[Data Boundary: Start]

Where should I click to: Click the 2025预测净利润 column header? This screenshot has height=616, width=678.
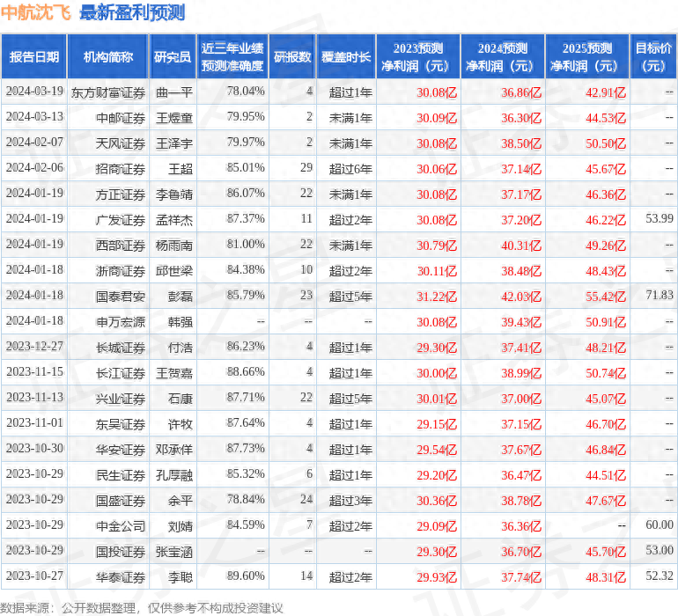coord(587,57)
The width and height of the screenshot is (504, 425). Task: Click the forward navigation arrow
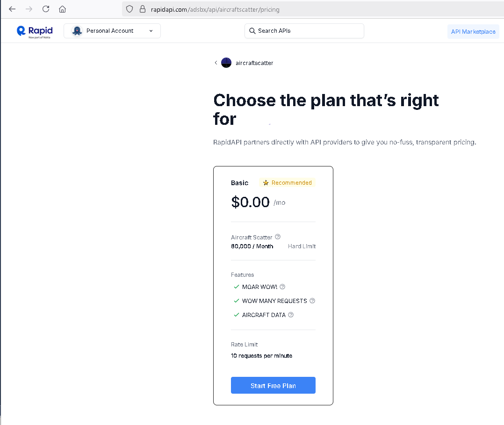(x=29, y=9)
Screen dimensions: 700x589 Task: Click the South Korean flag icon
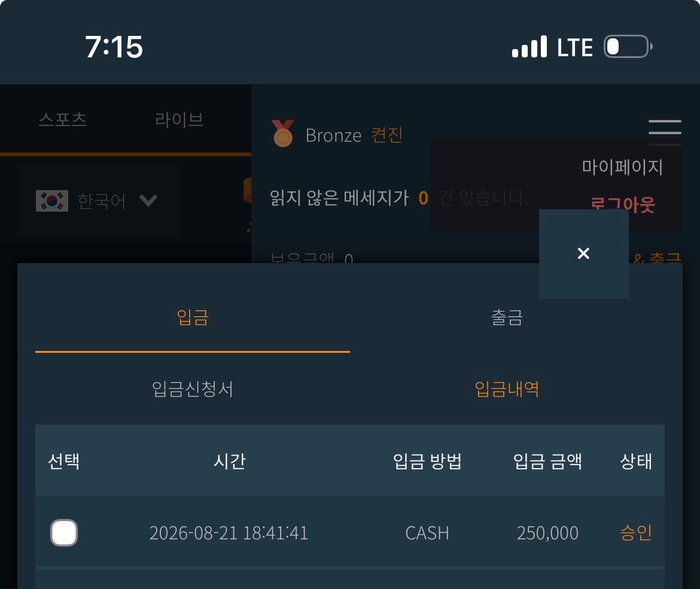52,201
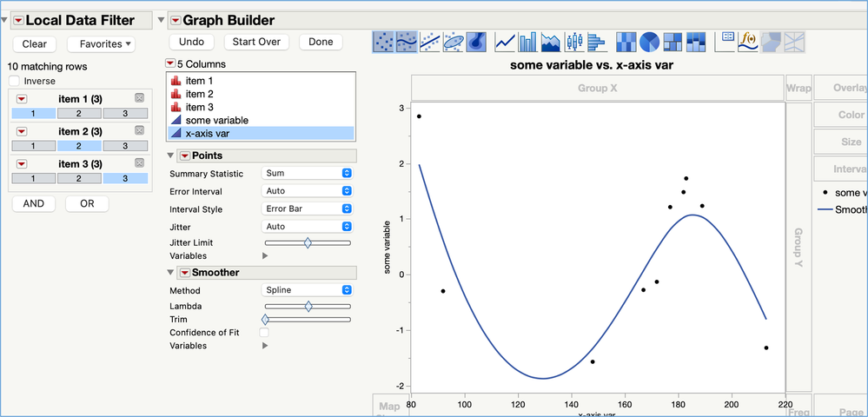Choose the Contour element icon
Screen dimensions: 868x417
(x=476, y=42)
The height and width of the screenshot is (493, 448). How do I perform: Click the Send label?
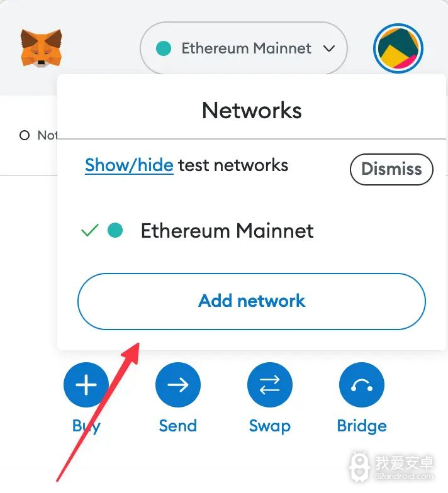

[Data Boundary: End]
[Data Boundary: Start]

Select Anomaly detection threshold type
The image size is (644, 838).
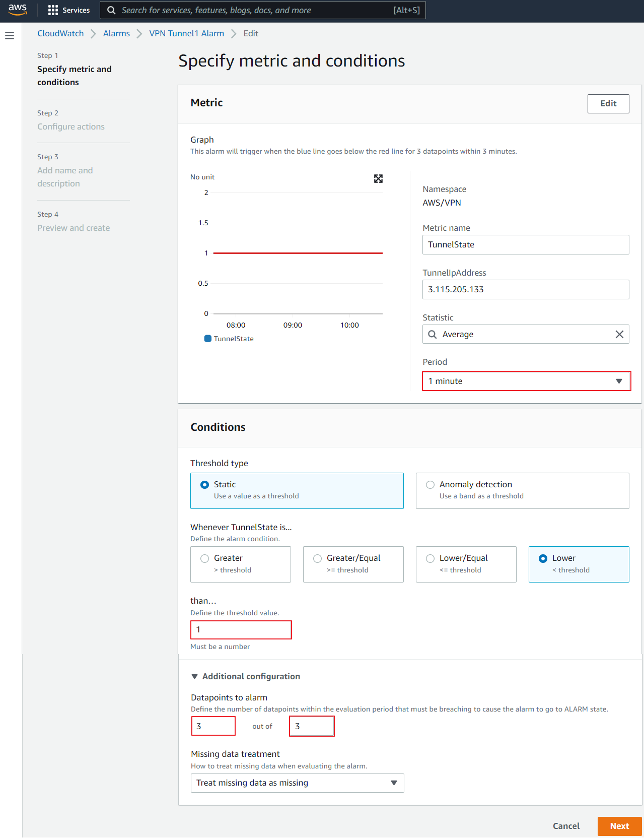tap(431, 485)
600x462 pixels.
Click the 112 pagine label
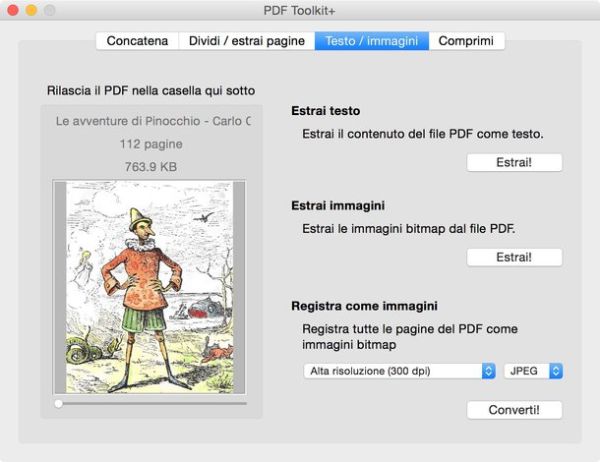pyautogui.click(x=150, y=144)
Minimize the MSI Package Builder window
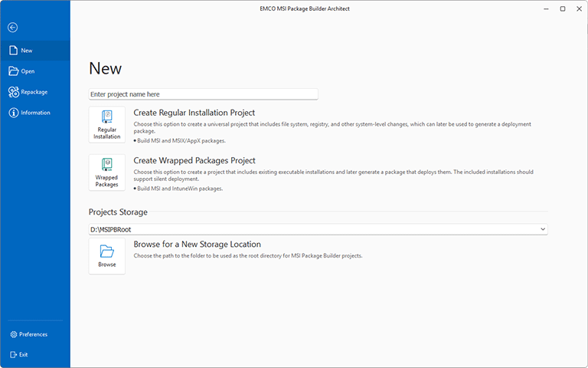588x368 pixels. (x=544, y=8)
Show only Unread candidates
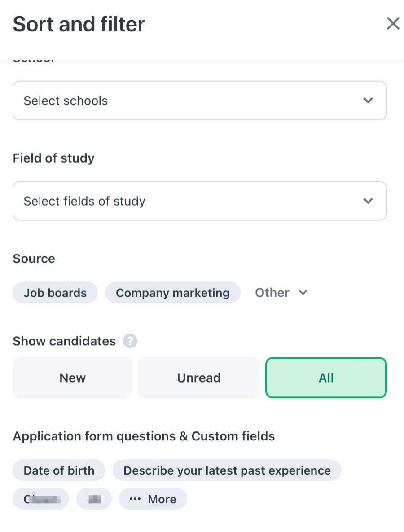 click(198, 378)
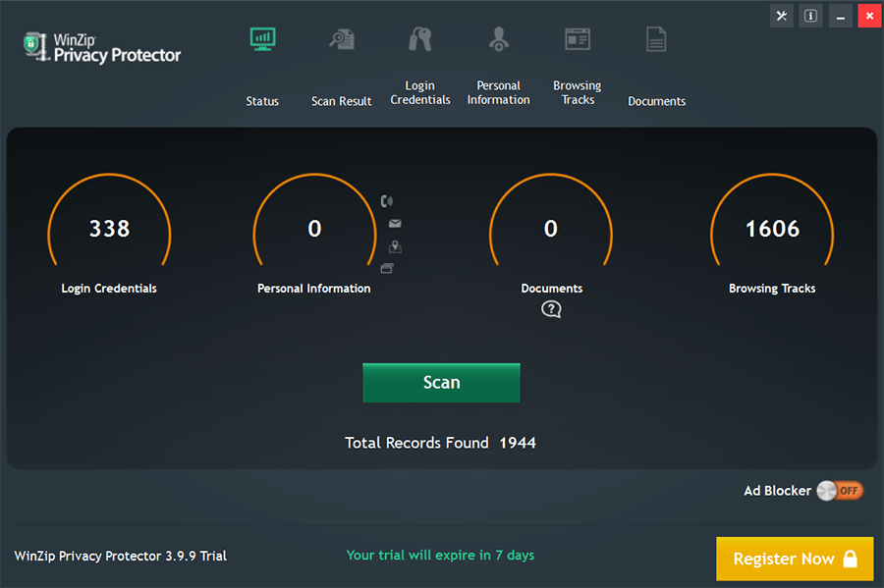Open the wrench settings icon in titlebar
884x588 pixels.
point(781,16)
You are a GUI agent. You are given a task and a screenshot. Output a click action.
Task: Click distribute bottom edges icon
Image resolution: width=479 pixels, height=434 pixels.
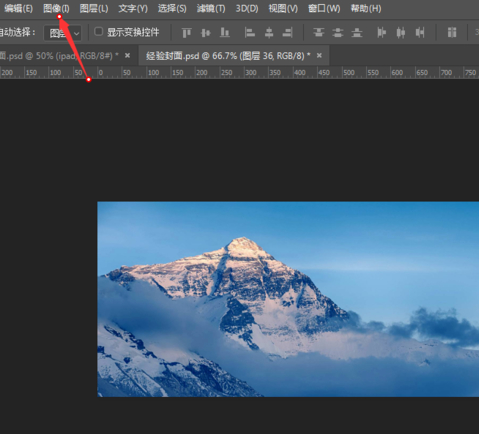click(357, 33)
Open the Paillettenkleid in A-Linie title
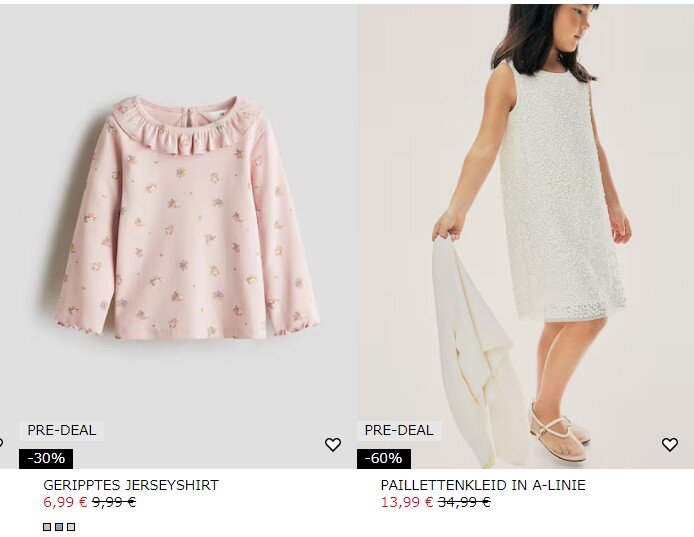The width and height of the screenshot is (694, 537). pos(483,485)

[Data Boundary: End]
[Data Boundary: Start]

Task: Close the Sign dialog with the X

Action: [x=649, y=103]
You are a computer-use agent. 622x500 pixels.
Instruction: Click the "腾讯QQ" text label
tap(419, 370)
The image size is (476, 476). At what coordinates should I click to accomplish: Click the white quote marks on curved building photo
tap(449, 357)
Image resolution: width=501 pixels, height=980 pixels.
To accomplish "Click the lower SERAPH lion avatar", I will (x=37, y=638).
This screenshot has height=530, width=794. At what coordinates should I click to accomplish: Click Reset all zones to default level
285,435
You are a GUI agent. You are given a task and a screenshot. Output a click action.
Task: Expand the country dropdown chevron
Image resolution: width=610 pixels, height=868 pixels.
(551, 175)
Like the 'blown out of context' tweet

[Data Boundary: End]

▶ **What to produce**
Write out, from the lines above, only those from the line with "You are a computer-use agent. 622x500 pixels." to the line with "Like the 'blown out of context' tweet", exactly as given, including the first and the last.

▶ **Answer for this exercise**
You are a computer-use agent. 622x500 pixels.
Instruction: Click the "腾讯QQ" text label
tap(419, 370)
The image size is (476, 476). At what coordinates should I click to accomplish: Click the white quote marks on curved building photo
tap(449, 357)
Image resolution: width=501 pixels, height=980 pixels.
To accomplish "Click the lower SERAPH lion avatar", I will (x=37, y=638).
This screenshot has height=530, width=794. At what coordinates should I click to accomplish: Click Reset all zones to default level
285,435
You are a GUI agent. You are given a task and a screenshot. Output a click action.
Task: Expand the country dropdown chevron
Image resolution: width=610 pixels, height=868 pixels.
(551, 175)
Like the 'blown out of context' tweet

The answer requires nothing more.